Bisnis.com, JAKARTA - Kementerian Kesehatan menargetkan sebanyak 5 juta ibu hamil akan diikutkan dalam program screening gratis hepatitis guna mencegah penularan hepatitis dari ibu ke bayi.
Program tersebut merupakan amanah dari Peraturan Menteri Kesehatan (Permenkes) Nomor 53 tahun 2015 tentang pengendalian Virus Hepatitis.
"Sampai dengan tahun 2020, program screening gratis hepatitis ini diharapkan sudah menjangkau 5 juta ibu hamil," ungkap Direktur Pencegahan dan Pengendalian Penyakit Menular Langsung Kemenkes, Dokter Wiendra Waworuntu M.Kes menjawab Bisnis, seusai tampil sebagai pembicara dalam dialog kesehatan bertemakan "Peranan Uji Diagnostik dalam Memerangi Hepatitis" yang digelar oleh PT.Philips Indonesia, Kamis (26/7/2018).
Turut tampil sebagai pembicara dalam diskusi tersebut yakni dr. Irsan Hasan, SpPD-KGEH (Ketua PB Perhimpunan Peneliti Hati Indonesia), dan Suryo Suwignjo (Presiden Direktur Philips Indonesia).

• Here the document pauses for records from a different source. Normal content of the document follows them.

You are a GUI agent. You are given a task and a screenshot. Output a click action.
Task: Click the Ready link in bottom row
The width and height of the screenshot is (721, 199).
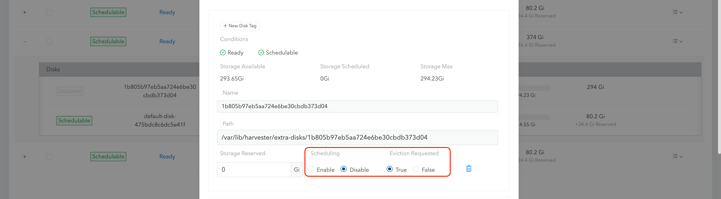167,156
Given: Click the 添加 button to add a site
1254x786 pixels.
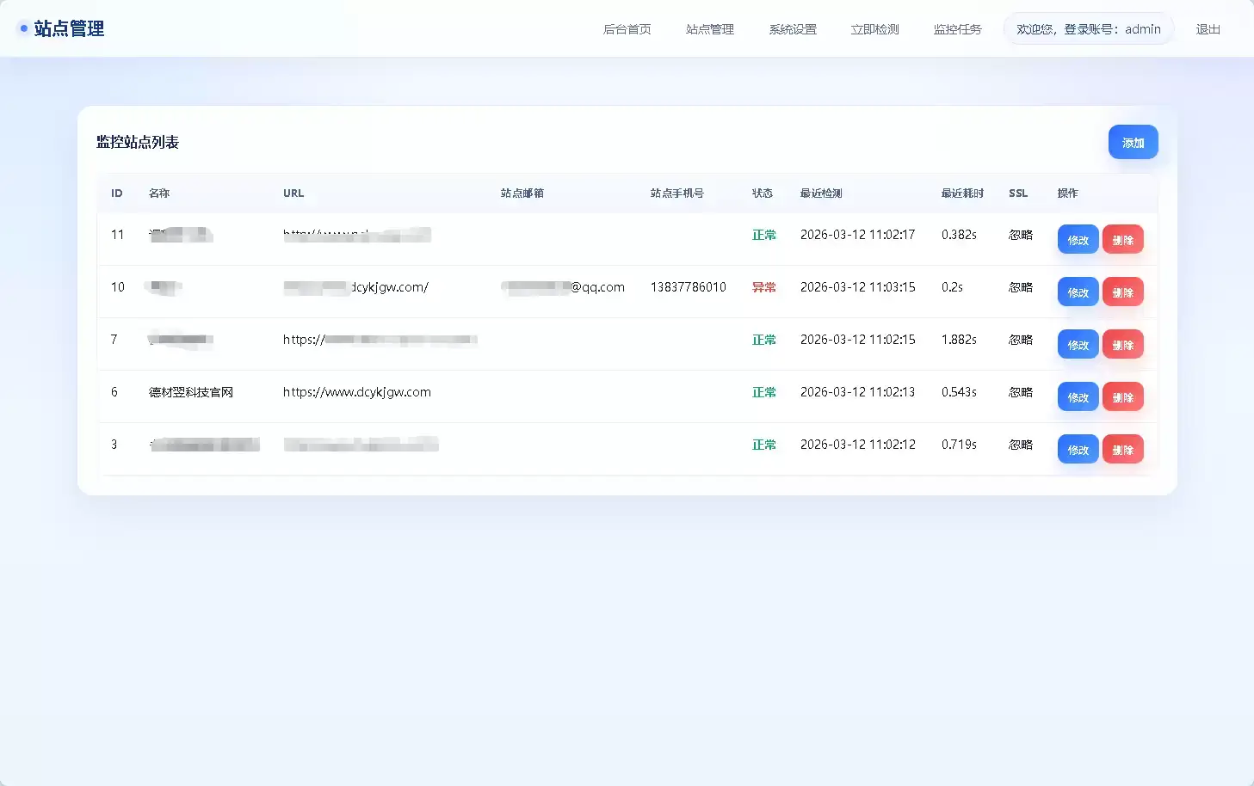Looking at the screenshot, I should point(1133,142).
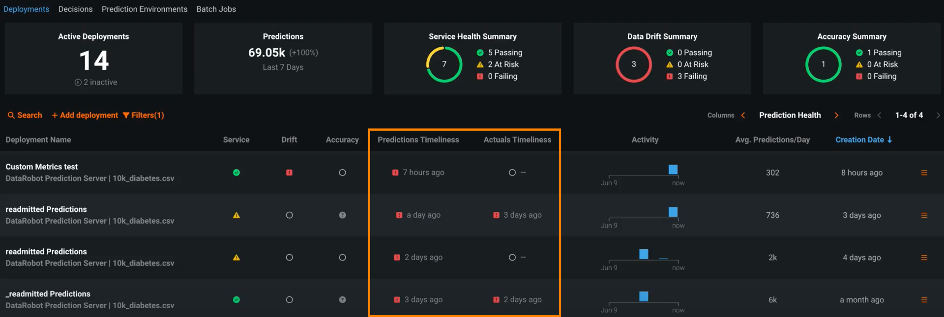Screen dimensions: 944x317
Task: Open the Decisions tab
Action: tap(75, 9)
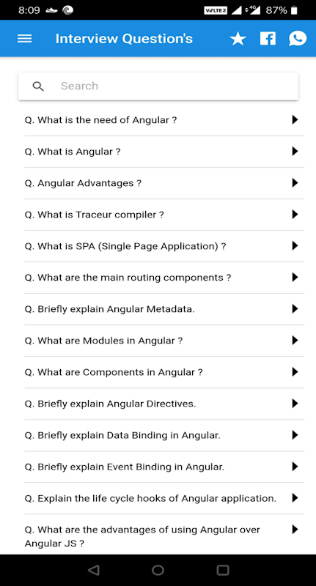The width and height of the screenshot is (316, 586).
Task: Expand arrow beside 'Angular Advantages ?'
Action: [295, 182]
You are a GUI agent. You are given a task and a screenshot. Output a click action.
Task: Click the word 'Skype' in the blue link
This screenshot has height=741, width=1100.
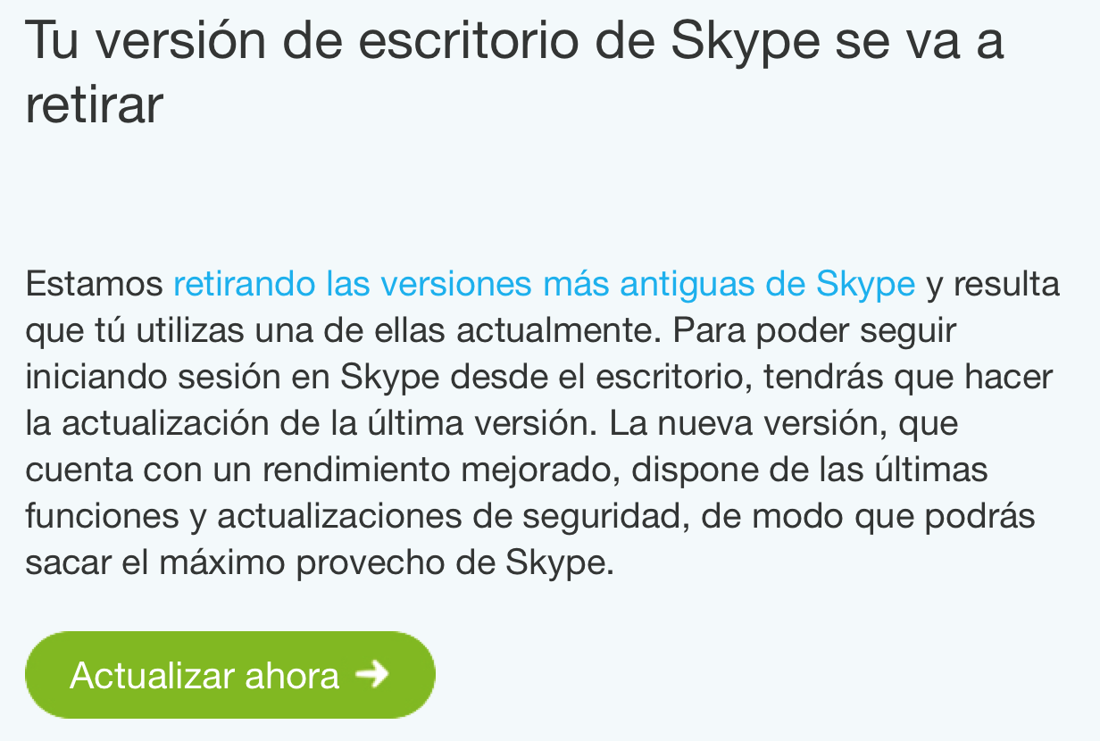[x=864, y=285]
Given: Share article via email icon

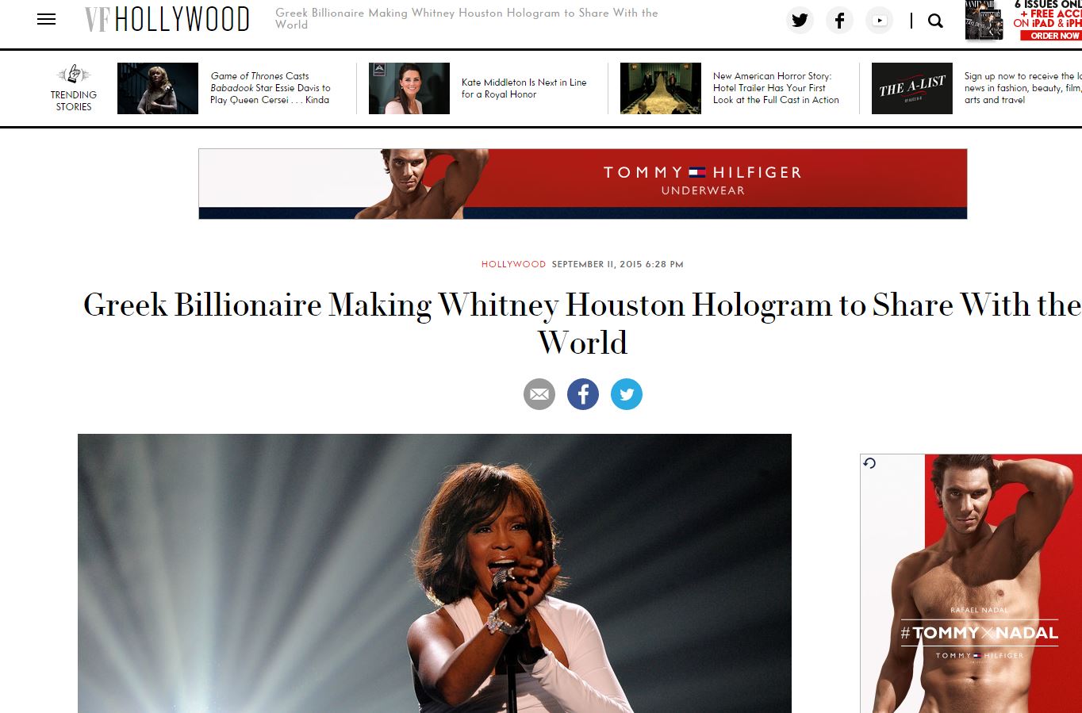Looking at the screenshot, I should pyautogui.click(x=539, y=394).
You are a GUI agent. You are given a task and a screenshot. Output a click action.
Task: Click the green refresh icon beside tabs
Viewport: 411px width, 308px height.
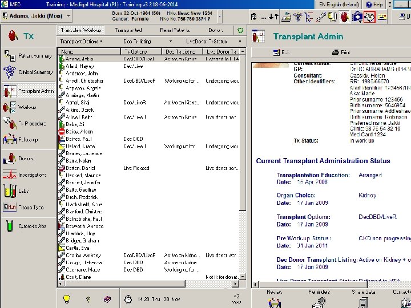pyautogui.click(x=241, y=30)
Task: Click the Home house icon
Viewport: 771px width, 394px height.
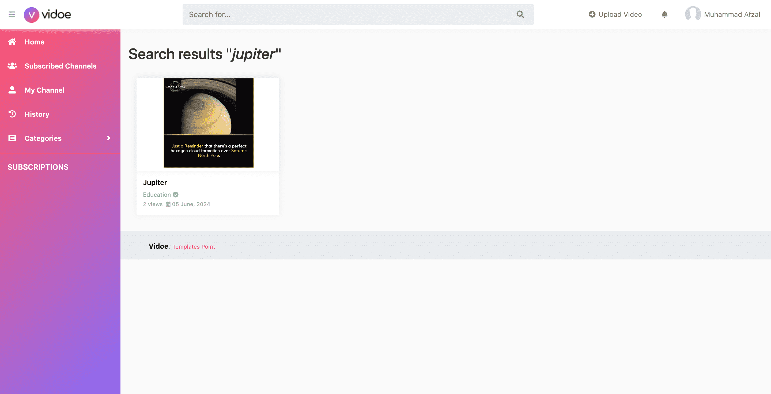Action: coord(12,42)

Dia menjelaskan sampai saat ini ibu hamil yang sudah terjangkau program screening gratis Hepatitis - khusus hepatitis B -, yang dimulai tahun ini, telah mencapai 1 juta ibu hamil. Diharapkan akan terus bertambah dari tahun ke tahun hingga mencapai 5 juta ibu hamil hingga 2020.
"Kami mengimbau kepada para ibu hamil untuk proaktif mengikuti program deteksi dini Hepatitis B ini, sehingga diketahui status Hepatitis B pada kehamilannya. Dengan begitu, bayinya bisa diberikan penyuntikan serum hepatitis B/HBIG (hepatitis B Immunoglobulin)," ujar Irsan.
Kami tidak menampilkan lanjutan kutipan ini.